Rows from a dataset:
-------

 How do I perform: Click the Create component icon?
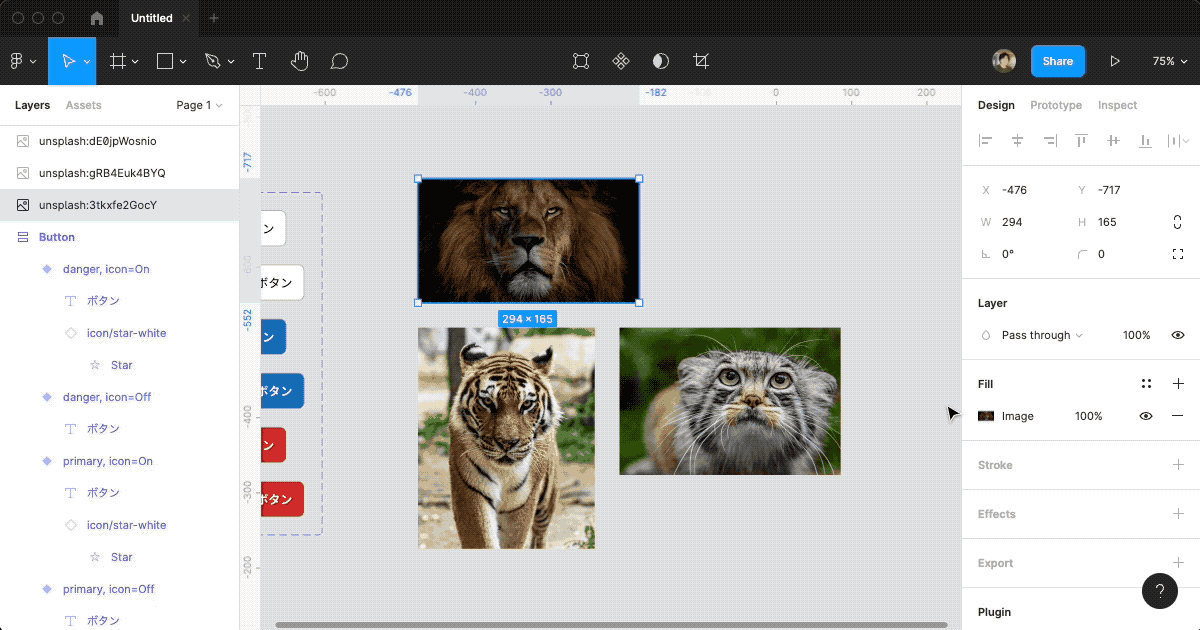point(621,61)

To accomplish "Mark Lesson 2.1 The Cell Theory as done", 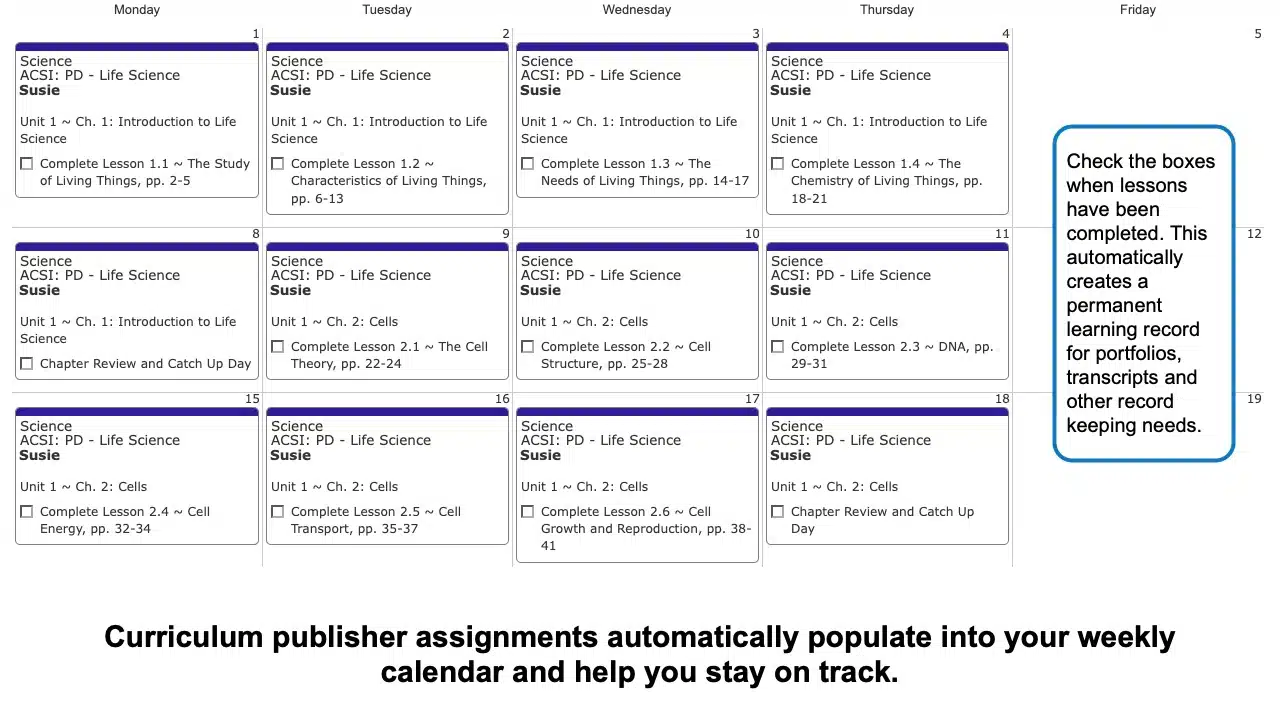I will tap(278, 347).
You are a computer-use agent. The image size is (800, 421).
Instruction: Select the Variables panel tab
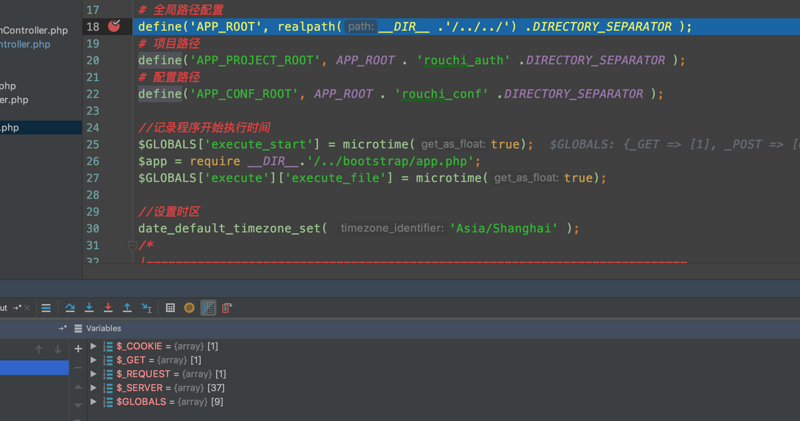pyautogui.click(x=102, y=328)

-------

Exercise description >>
Could you write out the data above, starting with the line that contains "You are a computer-use" and going on through the end of the data, with the pictures left out?

Answer for this exercise >>
You are a computer-use agent. The image size is (800, 421).
Instruction: Select the Variables panel tab
pyautogui.click(x=102, y=328)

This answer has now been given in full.